*** Begin section ***

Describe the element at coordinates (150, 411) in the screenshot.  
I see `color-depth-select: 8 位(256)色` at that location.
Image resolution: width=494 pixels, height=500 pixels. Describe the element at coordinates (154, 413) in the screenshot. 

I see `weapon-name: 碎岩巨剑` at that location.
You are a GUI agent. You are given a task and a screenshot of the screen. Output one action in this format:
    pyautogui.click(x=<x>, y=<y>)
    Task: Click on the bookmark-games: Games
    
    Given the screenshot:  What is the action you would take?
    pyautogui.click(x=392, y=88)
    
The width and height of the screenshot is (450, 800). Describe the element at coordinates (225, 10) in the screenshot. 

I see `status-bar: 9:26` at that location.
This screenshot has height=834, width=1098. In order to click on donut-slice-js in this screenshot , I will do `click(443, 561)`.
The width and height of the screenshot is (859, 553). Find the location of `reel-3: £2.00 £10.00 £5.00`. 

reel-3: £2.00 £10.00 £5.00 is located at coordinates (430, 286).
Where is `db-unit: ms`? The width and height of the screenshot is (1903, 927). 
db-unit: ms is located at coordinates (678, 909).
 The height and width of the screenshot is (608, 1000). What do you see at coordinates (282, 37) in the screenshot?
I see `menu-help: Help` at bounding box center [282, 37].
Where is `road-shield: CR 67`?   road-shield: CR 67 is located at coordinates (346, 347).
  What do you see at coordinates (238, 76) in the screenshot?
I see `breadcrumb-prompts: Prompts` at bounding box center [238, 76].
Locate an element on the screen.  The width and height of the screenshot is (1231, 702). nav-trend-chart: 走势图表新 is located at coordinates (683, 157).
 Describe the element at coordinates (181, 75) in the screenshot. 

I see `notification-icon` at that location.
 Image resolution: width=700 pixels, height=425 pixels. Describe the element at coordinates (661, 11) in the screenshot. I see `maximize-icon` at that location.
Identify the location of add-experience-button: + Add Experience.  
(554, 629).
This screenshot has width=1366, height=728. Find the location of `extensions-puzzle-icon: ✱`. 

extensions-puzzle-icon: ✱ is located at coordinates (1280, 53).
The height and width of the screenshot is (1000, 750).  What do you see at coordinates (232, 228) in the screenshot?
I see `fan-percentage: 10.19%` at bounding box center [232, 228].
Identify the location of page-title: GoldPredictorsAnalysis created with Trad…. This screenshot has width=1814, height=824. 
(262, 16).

*** End section ***

- _EXERCISE REQUIREMENTS_: What are the entries between the line holding "Image resolution: width=494" and the line holding "center [282, 37].", inclusive, reproduced verbatim?

- _RESULT OF THE TASK_:
Image resolution: width=494 pixels, height=500 pixels. Describe the element at coordinates (154, 413) in the screenshot. 

I see `weapon-name: 碎岩巨剑` at that location.
You are a GUI agent. You are given a task and a screenshot of the screen. Output one action in this format:
    pyautogui.click(x=<x>, y=<y>)
    Task: Click on the bookmark-games: Games
    
    Given the screenshot:  What is the action you would take?
    pyautogui.click(x=392, y=88)
    
The width and height of the screenshot is (450, 800). Describe the element at coordinates (225, 10) in the screenshot. 

I see `status-bar: 9:26` at that location.
This screenshot has height=834, width=1098. In order to click on donut-slice-js in this screenshot , I will do `click(443, 561)`.
The width and height of the screenshot is (859, 553). Find the location of `reel-3: £2.00 £10.00 £5.00`. 

reel-3: £2.00 £10.00 £5.00 is located at coordinates (430, 286).
Where is `db-unit: ms`? The width and height of the screenshot is (1903, 927). 
db-unit: ms is located at coordinates (678, 909).
 The height and width of the screenshot is (608, 1000). What do you see at coordinates (282, 37) in the screenshot?
I see `menu-help: Help` at bounding box center [282, 37].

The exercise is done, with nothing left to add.